To their credit, Republicans promised not to be just the party of “no” but now run the risk of being the party of no pull, no power, no persuasion. They bumbled their way through the first version of an alternative budget that Congressman Paul Ryan now says was a “mistake” or just a “plan,” not the real budget. This is the real budget, he insists. Frankly, the president’s outrageous bankrupting spending request shouldn’t have taken Republicans by surprise or had them fumbling to unveil their own plan, in the first place. 

While simply pointing out everything wrong with the president’s budget, Republicans, who now actually have a decent plan, are still struggling to fully articulate how they can make it right. Though it’s not completely their fault, after all Democrats declared from the start that the GOP plan was dead on arrival. I would venture to say at this point it’s barely on life support. All conservatives can hope for now is some Blue Dog resuscitation with a filibuster paddle.

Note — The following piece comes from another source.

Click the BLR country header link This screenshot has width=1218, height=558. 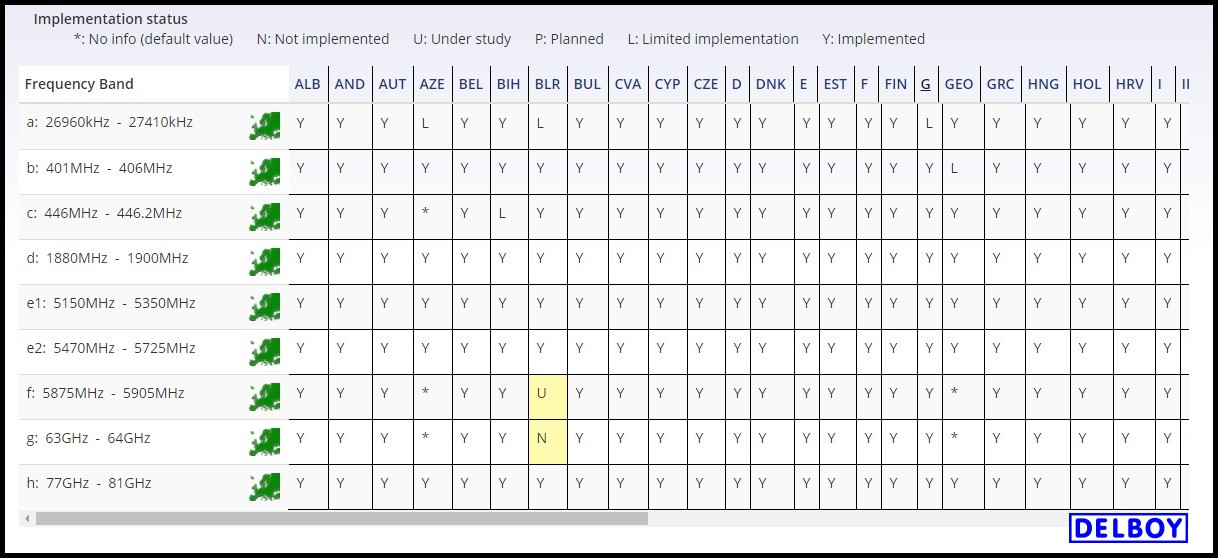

President Obama dumped his budget down on lawmakers before ditching D.C. for Europe to let his henchmen do all the haggling. Sure there has been some whittling down no thanks to a few moderate Democrats, but not nearly enough to chip away at the deficit, reign in out of control spending or offer real tax relief for all Americans. No matter, the unprecedented $36 trillion budget will most assuredly pass virtually in tact with, once again, no bipartisan consensus. And that’s a shame, because the American people deserve better.